The story is about a bear and a tiger, two friends who live happily in the countryside. The bear spends his days fishing while the tiger likes to spend time in the woods. One day the bear finds a box of bananas in the woods and on it is the word "Panama." The box and the bananas smell so sweet and wonderful that the bear is convinced that the whole country of Panama must smell this way. Bear decides that he and his friend Tiger must go to Panama, the land of his dreams that surely must be the best place in the world since it smells like bananas. They head out with no direction merely walking in circles yet making new discoveries along the way. And with each new discovery they think they must be in Panama but end up right back in their own yard, suddenly realizing that there's no place like home.
And those of us that live in Panama know for sure that Panama smells like many things but not so much like bananas. In fact we joke with other expats all the time that we must reek of onions because we eat so many of them. We mix raw onions, green peppers, and tomatoes, with mostly everything that we eat. With eggs for breakfast, with tuna or chicken for lunch, and with chicken or fish for dinner pretty much everyday so for those that meet us, Panama smells like onions. And garlic is used in large amounts here too as flavoring and is quite cheap, so between the raw onions and garlic, tourists probably leave Panama thinking that it smells like onions and garlic.
But that doesn't mean we don't have bananas here because we do have tons. I believe I've heard there are five types of bananas here including red bananas whose reddish-purplish look messes with my mind, since bananas aren't supposed to look that way. Although they do taste like a regular banana they seem to have less flavor than the yellow variety, but maybe that's just in my head? The best bananas are probably the tiny, little, very dense bananas about half the size of a normal banana. They're very sweet and never found in grocery stores but only at roadside stands and certainly live up to the saying "great things come in small packages."
And despite the fact that Rosetta Stone Latin America taught us "banana" as the Spanish word for banana here in Panama they disagree. Go into any supermarket here and you'll probably not find the word banana displayed above any produce.

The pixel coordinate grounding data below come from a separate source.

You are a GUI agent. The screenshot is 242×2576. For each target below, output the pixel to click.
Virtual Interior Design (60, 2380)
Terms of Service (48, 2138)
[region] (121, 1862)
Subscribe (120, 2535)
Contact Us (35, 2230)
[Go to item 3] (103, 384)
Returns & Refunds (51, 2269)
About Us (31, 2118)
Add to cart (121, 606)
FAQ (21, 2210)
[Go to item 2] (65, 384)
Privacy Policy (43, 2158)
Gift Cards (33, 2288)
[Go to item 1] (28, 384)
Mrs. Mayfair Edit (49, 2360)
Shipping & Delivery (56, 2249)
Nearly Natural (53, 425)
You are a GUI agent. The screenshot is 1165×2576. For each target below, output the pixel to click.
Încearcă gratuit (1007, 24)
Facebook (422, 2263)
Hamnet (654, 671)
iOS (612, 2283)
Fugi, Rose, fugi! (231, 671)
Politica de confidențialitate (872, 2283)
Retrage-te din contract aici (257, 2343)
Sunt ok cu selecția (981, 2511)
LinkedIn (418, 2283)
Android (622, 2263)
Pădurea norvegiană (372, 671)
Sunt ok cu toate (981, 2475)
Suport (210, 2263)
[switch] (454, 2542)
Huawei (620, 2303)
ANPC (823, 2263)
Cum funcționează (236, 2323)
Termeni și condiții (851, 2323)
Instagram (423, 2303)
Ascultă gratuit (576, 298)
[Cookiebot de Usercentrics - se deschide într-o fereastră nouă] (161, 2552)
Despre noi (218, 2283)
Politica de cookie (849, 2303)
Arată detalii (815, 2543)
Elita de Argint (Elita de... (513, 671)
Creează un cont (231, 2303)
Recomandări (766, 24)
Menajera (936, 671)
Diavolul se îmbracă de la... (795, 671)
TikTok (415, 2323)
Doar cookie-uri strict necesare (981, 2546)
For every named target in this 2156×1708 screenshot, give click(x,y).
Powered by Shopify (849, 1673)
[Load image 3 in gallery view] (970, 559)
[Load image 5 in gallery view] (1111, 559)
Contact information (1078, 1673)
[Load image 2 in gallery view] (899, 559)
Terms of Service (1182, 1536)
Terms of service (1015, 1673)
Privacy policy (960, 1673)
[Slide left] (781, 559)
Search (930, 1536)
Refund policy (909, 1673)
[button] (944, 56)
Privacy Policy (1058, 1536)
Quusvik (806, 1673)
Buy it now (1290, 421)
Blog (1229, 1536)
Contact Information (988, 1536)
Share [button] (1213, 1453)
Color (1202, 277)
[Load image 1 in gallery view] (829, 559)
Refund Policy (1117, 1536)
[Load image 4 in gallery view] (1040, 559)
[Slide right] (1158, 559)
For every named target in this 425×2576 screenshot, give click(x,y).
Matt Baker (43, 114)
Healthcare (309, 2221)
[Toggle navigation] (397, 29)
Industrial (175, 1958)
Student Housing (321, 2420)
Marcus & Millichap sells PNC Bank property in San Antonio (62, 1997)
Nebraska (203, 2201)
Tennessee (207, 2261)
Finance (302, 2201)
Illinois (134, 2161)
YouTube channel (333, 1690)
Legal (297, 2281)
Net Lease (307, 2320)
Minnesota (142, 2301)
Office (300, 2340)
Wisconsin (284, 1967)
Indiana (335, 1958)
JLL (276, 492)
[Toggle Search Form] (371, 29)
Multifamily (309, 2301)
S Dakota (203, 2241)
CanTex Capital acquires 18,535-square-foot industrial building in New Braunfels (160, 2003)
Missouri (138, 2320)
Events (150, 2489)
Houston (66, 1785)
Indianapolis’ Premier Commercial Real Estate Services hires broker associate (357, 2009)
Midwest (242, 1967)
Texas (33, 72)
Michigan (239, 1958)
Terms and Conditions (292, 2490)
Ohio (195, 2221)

Instead you'll need to look for the word "guineo" pronounced "gee nay oh" if you want to find bananas to buy. Although I DO think Panameño's know the word banana our Spanish teacher forbids us to use it since according to her "it's an English word and when speaking Spanish one should not mix in English words."
Our banana trees however, aren't producing bananas anymore than our chickens are producing eggs. But our mango trees are dropping mangos everywhere and as they ripen and ferment, our Panama smells like rotten mangoes. And since it's mango season our neurotic, crazy, mango-maniac Doberman is happily munching away all day, chasing away every bird that she thinks is after her mangoes.
So if eating an apple a day keeps the doctor away perhaps eating an onion a day keeps everyone away, except for the others that also eat them and become used to the smell. Well known TV personality, author and cook Rachel Ray always said she could never marry a man that didn't like garlic since she smells like a salami all the time.
They say we are what we eat and I'd rather smell like onions and garlic then a greasy burger any day. But hopefully the sweet smell of bananas, mangoes, pineapples and other fruit will neutralize our smells making us smell sweet to the world.....along the gringo trail.